Once you’ve filled out a framework worksheet—and you should try to fill out as many as you can in a reasonable amount of time—take a step back and assess how well prepared your company is to deal with the Behavioral, Technological, and Competitive shifts that you’ve just laid out. If you’ve successfully amplified a weak signal into a stronger one you should be able to see how impactful the weak signal is to your business. 

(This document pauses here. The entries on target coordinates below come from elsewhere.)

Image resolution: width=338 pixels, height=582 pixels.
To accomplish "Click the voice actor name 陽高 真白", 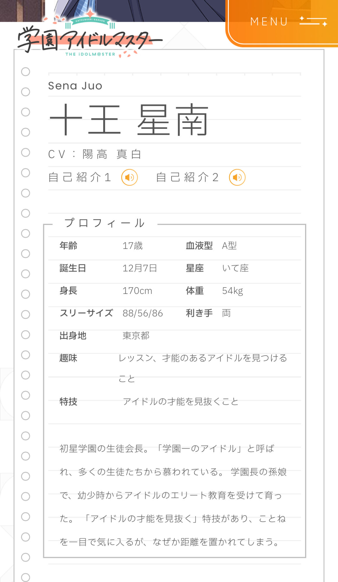I will (x=112, y=154).
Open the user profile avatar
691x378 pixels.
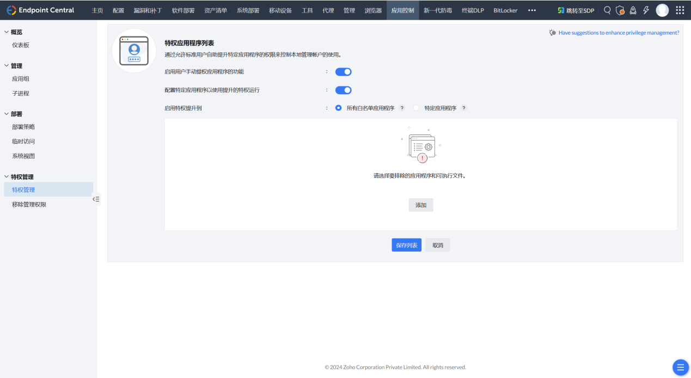point(662,10)
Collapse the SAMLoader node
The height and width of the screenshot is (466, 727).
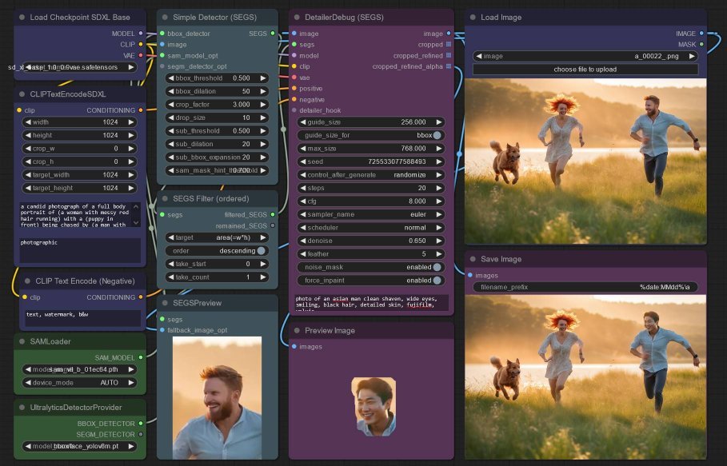coord(22,341)
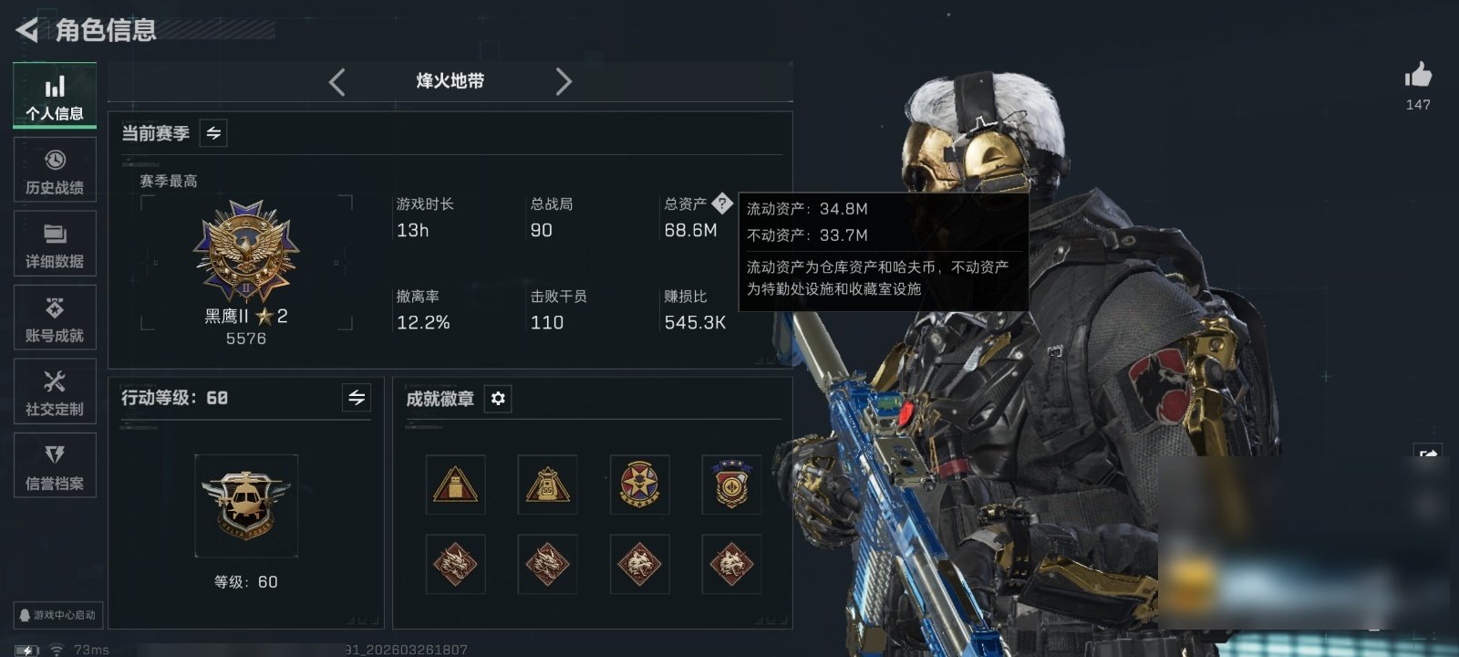Click the 游戏中心启动 button

click(x=57, y=615)
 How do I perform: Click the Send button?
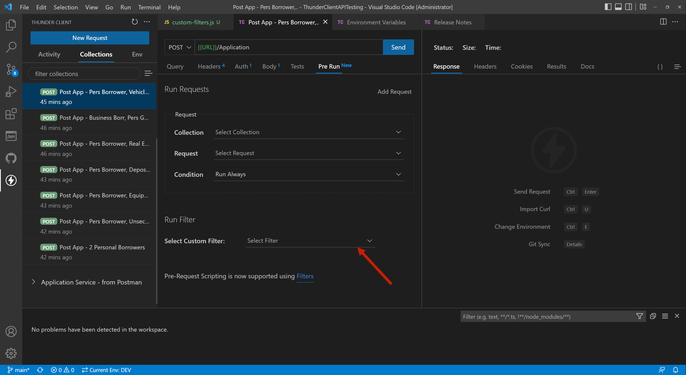click(398, 47)
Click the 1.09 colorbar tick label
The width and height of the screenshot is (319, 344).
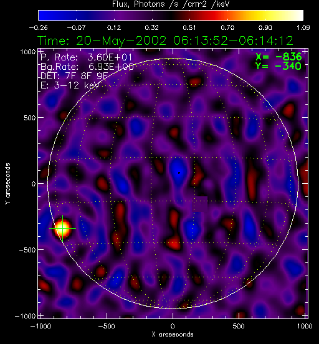(x=303, y=27)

Use the framework to spark a discussion with your team and ask: How does my world look different if this behavior/technology/competitor becomes mainstream? How prepared is my company to evolve along the lines of where this weak signal is headed, if successful? What would my company need to start doing now in order to best compete in a world where the “Next” and “Later” columns are true? Would my company be in trouble, or would we be in a position to thrive? It’s in these questions that your team can begin to discover how to best prepare for the future of what’s to come. 

The Cloudy Crystal Ball

There’s no such thing as a true crystal ball, and the Weak Signals method certainly doesn’t purport to give you such powers. However, I like to think of this process as a way to make a crystal ball just slightly less cloudy. While you won’t get a surefire script for the future, you’ll definitely get a glimpse of what could come and have a reasonable head start to prepare yourself. At the very least, the mere act of you and your team seeking, amplifying, and interpreting weak signals will naturally create a stronger culture of innovation. The results are bound to follow if the process is put into place.  

Above all, realize that the keys to making this exercise work aren’t necessarily the frameworks above or otherwise. The key is to foster a sense of curiosity, self-awareness, and humility within your teams as you imagine where these weak signals can go in the future. That’s the value of this framework and the start of realizing the value of Weak Signals. The time and effort required to imagine and explore the future can be dwarfed by the potential profit—or loss—connected with successfully reading or willfully ignoring a Weak Signal today. 

Even in today’s fast moving world, nothing happens overnight. Weak Signals can help show us the general direction the world is moving toward before we actually get there. But for those who aren’t looking beyond what’s already a "big thing,” massive change can feel like it comes at the blink of an eye.